■ What the task asks: Arrange the part of the material that opens with the line containing "Click the inbox" and runs through the end of the material as a Markdown table with the columns Row and Line. Give each line its own row number, and leave out any blank lines.

Entries for locating words and elements:
════════
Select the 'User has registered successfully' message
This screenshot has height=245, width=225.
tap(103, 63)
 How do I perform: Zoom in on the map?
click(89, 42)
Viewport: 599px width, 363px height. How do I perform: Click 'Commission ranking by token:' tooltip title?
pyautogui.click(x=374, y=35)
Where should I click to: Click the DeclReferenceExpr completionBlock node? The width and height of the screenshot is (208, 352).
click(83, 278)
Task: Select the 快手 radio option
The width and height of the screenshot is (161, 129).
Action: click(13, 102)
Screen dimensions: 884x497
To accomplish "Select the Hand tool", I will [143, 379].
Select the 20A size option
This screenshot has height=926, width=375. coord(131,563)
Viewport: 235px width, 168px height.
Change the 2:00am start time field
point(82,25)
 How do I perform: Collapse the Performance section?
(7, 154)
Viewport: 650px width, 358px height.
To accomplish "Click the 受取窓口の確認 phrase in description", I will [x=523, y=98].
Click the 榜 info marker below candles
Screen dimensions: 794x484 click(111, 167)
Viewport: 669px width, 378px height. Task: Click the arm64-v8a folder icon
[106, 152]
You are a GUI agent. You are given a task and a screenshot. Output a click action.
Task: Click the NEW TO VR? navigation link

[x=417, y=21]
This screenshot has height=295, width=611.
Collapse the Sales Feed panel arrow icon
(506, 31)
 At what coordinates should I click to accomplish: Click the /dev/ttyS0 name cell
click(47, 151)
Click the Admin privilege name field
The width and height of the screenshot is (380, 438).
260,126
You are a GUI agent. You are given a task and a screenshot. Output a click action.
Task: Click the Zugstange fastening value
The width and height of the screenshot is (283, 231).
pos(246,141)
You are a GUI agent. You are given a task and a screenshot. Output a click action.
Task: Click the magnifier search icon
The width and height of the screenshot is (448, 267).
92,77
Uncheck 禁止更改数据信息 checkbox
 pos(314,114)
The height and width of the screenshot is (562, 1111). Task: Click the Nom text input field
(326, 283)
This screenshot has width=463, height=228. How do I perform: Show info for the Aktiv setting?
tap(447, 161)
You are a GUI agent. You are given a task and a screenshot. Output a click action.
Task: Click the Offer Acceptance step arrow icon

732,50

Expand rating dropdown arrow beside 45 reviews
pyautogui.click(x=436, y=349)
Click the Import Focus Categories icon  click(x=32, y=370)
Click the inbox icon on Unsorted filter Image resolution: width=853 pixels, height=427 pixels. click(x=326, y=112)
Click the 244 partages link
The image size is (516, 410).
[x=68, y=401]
════════
■ Result of the exercise:
| Row | Line |
|---|---|
| 1 | Click the inbox icon on Unsorted filter Image resolution: width=853 pixels, height=427 pixels. click(x=326, y=112) |
| 2 | Click the 244 partages link |
| 3 | The image size is (516, 410). |
| 4 | [x=68, y=401] |